Source-sink relationships

Source-sink relationships largely determine the grain yield of cereal crops, with developing grains being primary sinks while the top two leaves, the flag leaf in particular, are the primary source [84, 85]. Drought stress affects the source-sink relationship by reducing the source strength, leading to yield reduction. Sufficient sugar supply through photosynthesis, transport, and conversion of sugars is regarded as the most critical component in determining the viability of reproductive organs in rice [86– 88]. Drought stress dramatically affects pollen viability due to abnormal starch accumulation [89]. Insufficient starch synthesis and arrested pollen development have been linked to reduced invertase activity under drought stress [88]. In addition to invertases, active grain filling involves other key enzymes, such as sucrose synthase, ADP glucose pyrophosphorylase (AGPase), and starch synthase as well as starch branching and debranching enzymes, which are also affected by drought stress [88]. Therefore, enhancing rice yield through source-sink relationships involves not only sugar metabolism but also the regulated mobilization of metabolic resources from source to sink tissue.
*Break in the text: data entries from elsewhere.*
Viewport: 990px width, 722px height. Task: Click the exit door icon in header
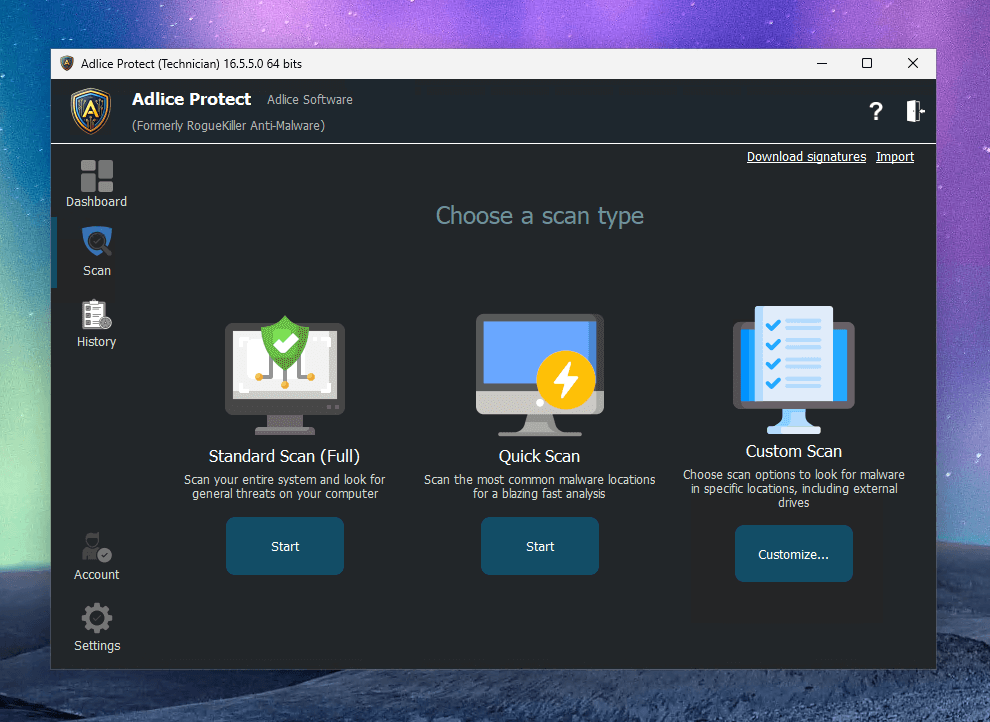tap(915, 111)
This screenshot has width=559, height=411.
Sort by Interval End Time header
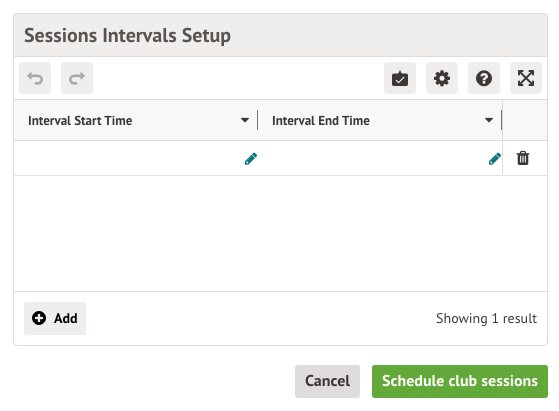tap(321, 120)
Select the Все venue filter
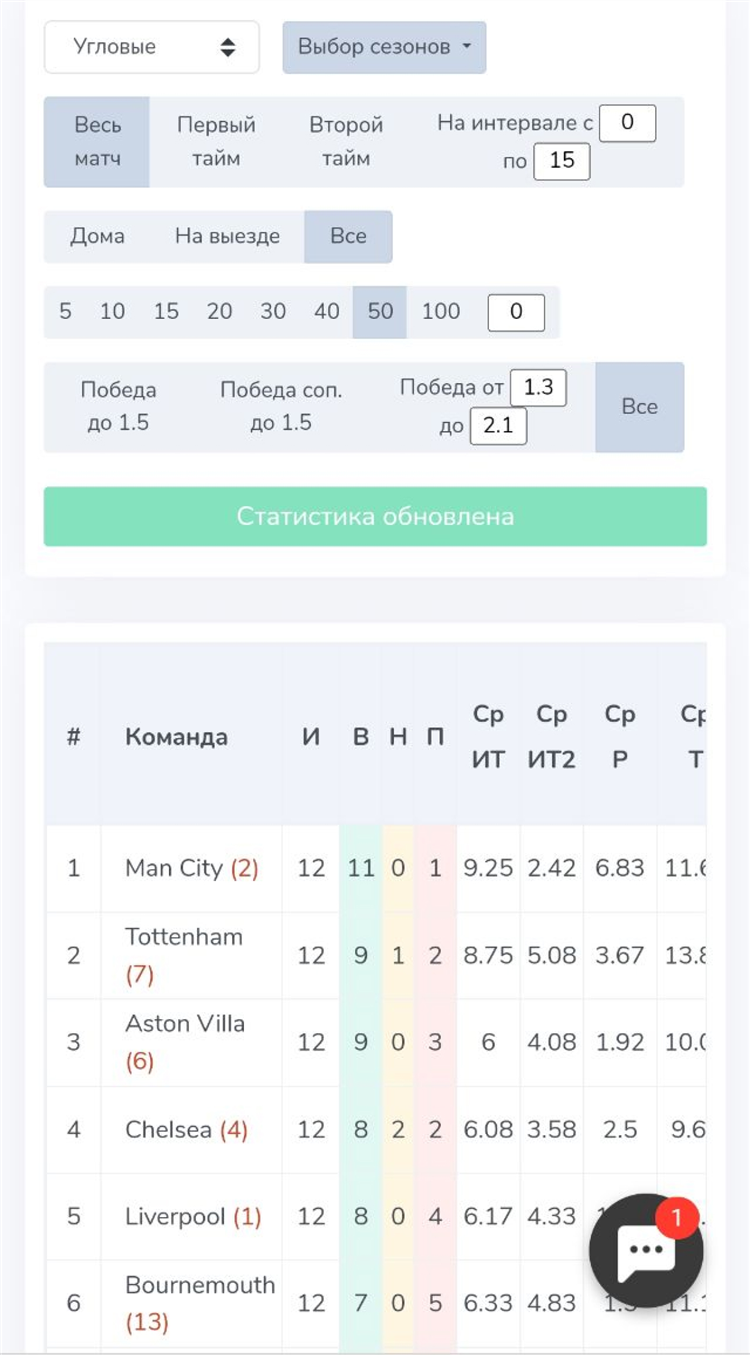The height and width of the screenshot is (1355, 750). [x=348, y=237]
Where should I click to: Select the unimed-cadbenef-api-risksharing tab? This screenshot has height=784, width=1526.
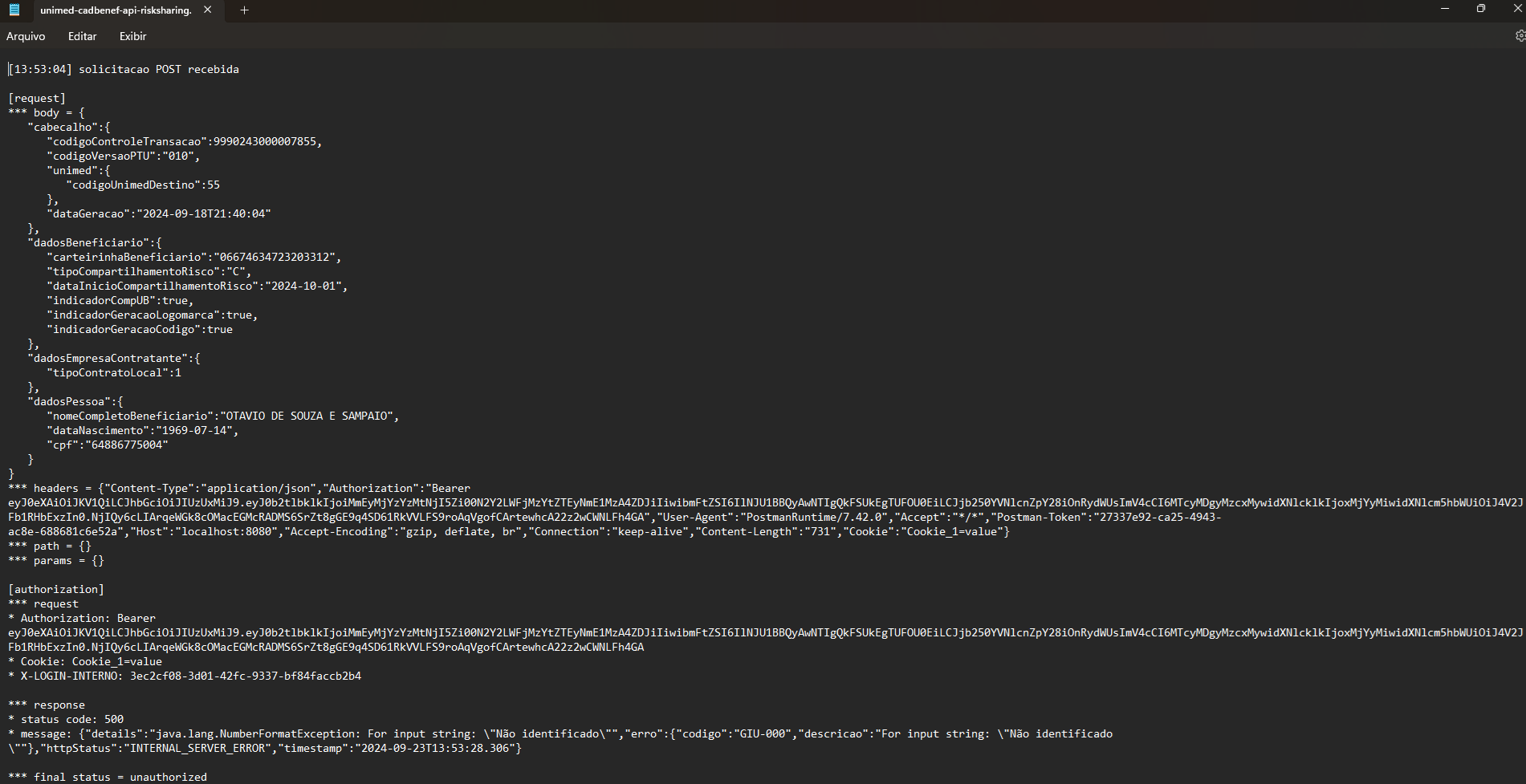coord(116,10)
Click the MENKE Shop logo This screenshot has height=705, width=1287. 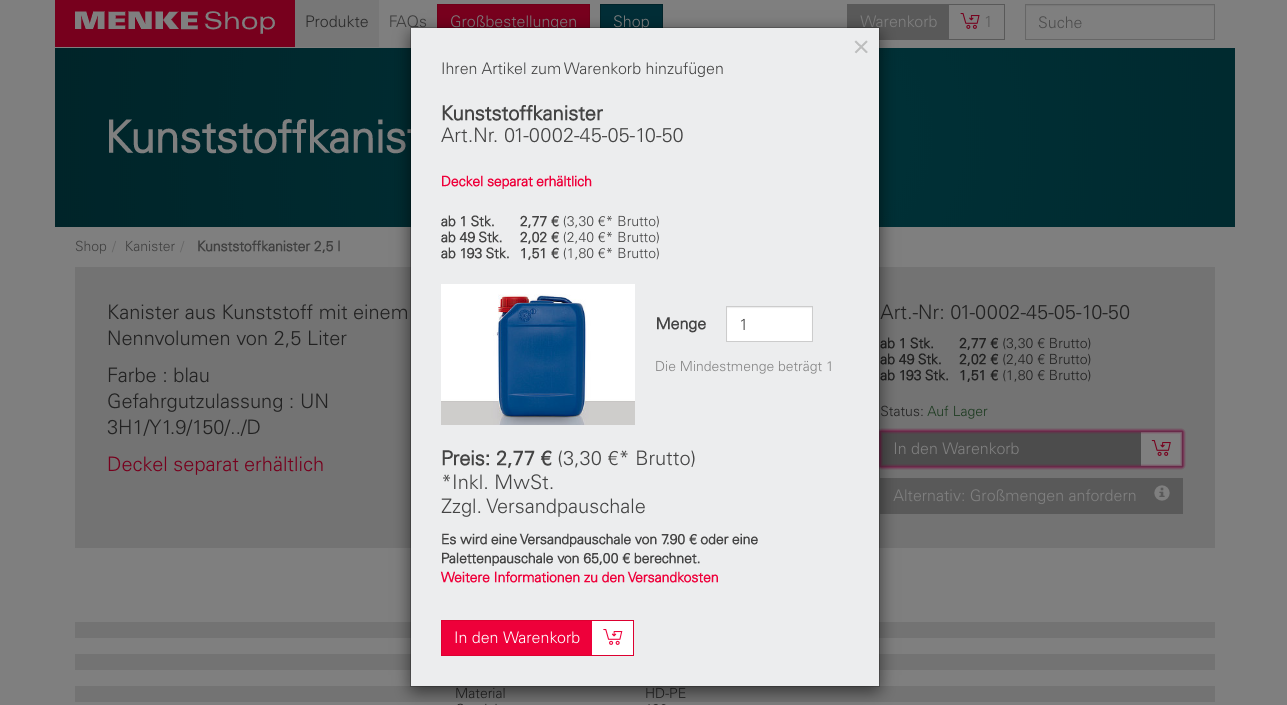point(175,22)
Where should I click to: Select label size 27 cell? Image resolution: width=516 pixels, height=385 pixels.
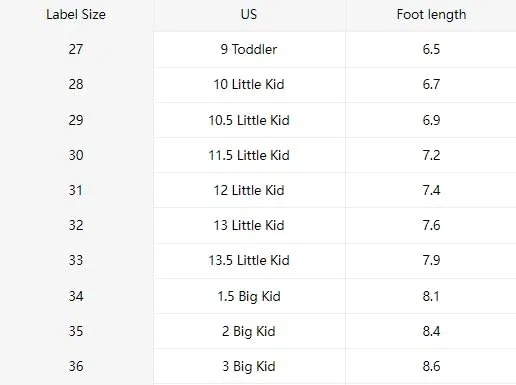coord(76,49)
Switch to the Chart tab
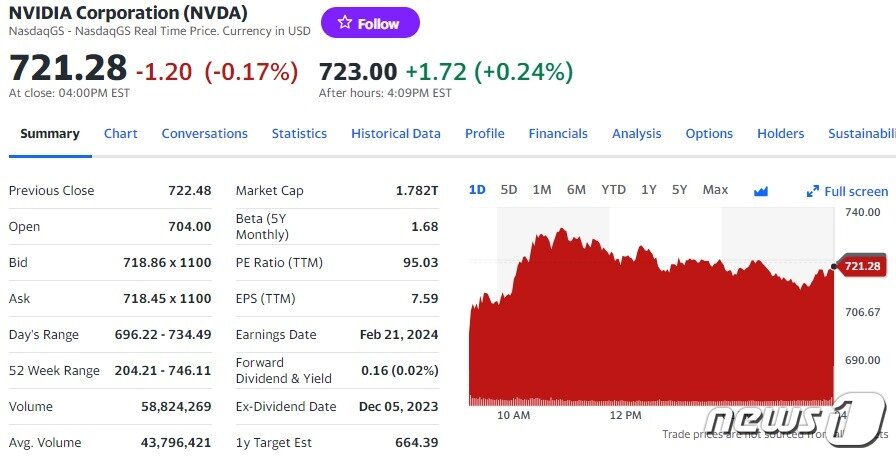This screenshot has height=459, width=896. 120,134
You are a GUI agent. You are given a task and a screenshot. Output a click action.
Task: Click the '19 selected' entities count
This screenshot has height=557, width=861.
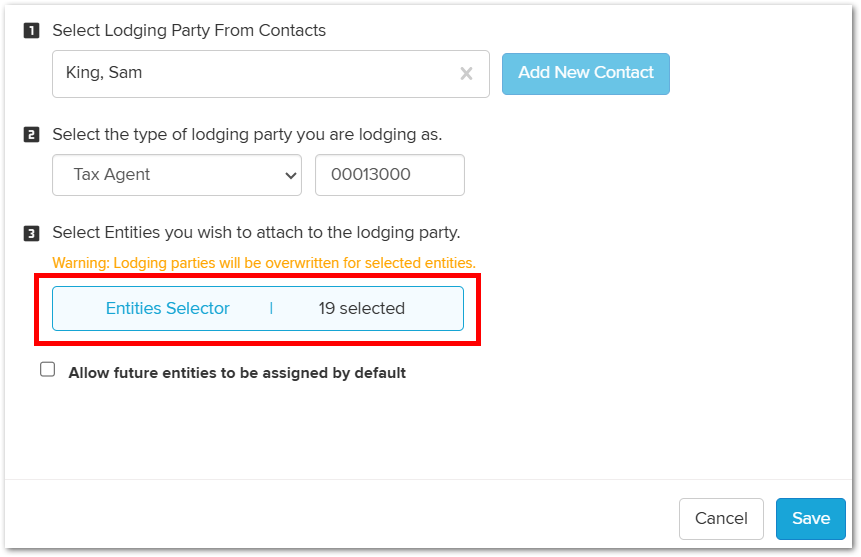coord(361,308)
Future research perspectives

Improving DR in crop plants is a challenge for plant breeders and crop physiologists, as it is a complex genetic trait with multiple pathways involved. Effective development of drought-resistant crop plants thus requires the pyramiding and interaction of many mechanisms, traits, and genes that are appropriate to individual crops and their growing environments. Success in this direction not only extends the growing area of crop plants but also achieves stable yield in drought-prone areas. Identifying genetic variation for DR is the first step towards development of drought-resistant crop plants. Such variation is often present in wild species and adapted genotypes that have evolved under natural selection and these are the best source of DR traits. Evaluation of these resources through an integrated phenotyping and genotyping approach under field conditions alongside identification of traits that are directly associated with yield is key to improving DR [90]. Comparative omics analyses between the diverse germplasm could aid in bettering our understanding of the variety of crop adaptations to drought stress. In addition, analysis of specific genes focussed on increasing DR while stabilizing the yield is crucial for understanding the broad basis of complex traits such as DR [91]. The development of high-yielding resilient crops [74] that maintain yield stability under drought and other environmental stresses due to climate change is also currently needed. Drought-resistant plants should combine a better root system, stomatal regulation, WUE, and hormonal balance while avoiding the negative effects on grain yield under both normal and drought stress conditions. Therefore, a holistic crop improvement strategy should involve the deployment of high crop yield potential and the utilization of a combination of morpho-physiological, biochemical, and anatomical adaptive responses to drought stress.